### WHAT TO PRODUCE
Transcribe the full listing, keeping every word as it stands.

Top of INFORMATION SHOWN

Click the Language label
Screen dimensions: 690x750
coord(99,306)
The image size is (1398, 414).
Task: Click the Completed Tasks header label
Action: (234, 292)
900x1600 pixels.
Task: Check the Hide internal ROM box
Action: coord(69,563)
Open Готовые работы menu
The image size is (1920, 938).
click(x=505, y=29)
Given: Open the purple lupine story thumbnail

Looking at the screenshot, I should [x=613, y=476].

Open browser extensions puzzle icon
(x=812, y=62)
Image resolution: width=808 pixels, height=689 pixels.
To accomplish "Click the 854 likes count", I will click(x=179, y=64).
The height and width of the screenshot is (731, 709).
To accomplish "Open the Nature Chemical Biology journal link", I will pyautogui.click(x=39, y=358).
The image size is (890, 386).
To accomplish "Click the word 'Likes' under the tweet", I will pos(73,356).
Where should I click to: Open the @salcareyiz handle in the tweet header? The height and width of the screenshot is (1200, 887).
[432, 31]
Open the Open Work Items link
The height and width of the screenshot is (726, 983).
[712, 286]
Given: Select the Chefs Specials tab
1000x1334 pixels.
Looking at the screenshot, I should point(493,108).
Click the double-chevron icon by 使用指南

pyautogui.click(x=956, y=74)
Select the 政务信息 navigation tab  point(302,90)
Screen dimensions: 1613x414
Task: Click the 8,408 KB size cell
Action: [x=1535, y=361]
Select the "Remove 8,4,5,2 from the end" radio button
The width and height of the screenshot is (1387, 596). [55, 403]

Bottom of INFORMATION SHOWN

### EXERCISE OUTPUT
Click the Language label
Screen dimensions: 690x750
coord(99,306)
The image size is (1398, 414).
Task: Click the Completed Tasks header label
Action: (234, 292)
900x1600 pixels.
Task: Check the Hide internal ROM box
Action: coord(69,563)
Open Готовые работы menu
The image size is (1920, 938).
click(x=505, y=29)
Given: Open the purple lupine story thumbnail

Looking at the screenshot, I should [x=613, y=476].

Open browser extensions puzzle icon
(x=812, y=62)
Image resolution: width=808 pixels, height=689 pixels.
To accomplish "Click the 854 likes count", I will click(x=179, y=64).
The height and width of the screenshot is (731, 709).
To accomplish "Open the Nature Chemical Biology journal link", I will pyautogui.click(x=39, y=358).
The image size is (890, 386).
To accomplish "Click the word 'Likes' under the tweet", I will pos(73,356).
Where should I click to: Open the @salcareyiz handle in the tweet header? The height and width of the screenshot is (1200, 887).
[432, 31]
Open the Open Work Items link
The height and width of the screenshot is (726, 983).
[712, 286]
Given: Select the Chefs Specials tab
1000x1334 pixels.
Looking at the screenshot, I should point(493,108).
Click the double-chevron icon by 使用指南

pyautogui.click(x=956, y=74)
Select the 政务信息 navigation tab  point(302,90)
Screen dimensions: 1613x414
Task: Click the 8,408 KB size cell
Action: [x=1535, y=361]
Select the "Remove 8,4,5,2 from the end" radio button
The width and height of the screenshot is (1387, 596). [55, 403]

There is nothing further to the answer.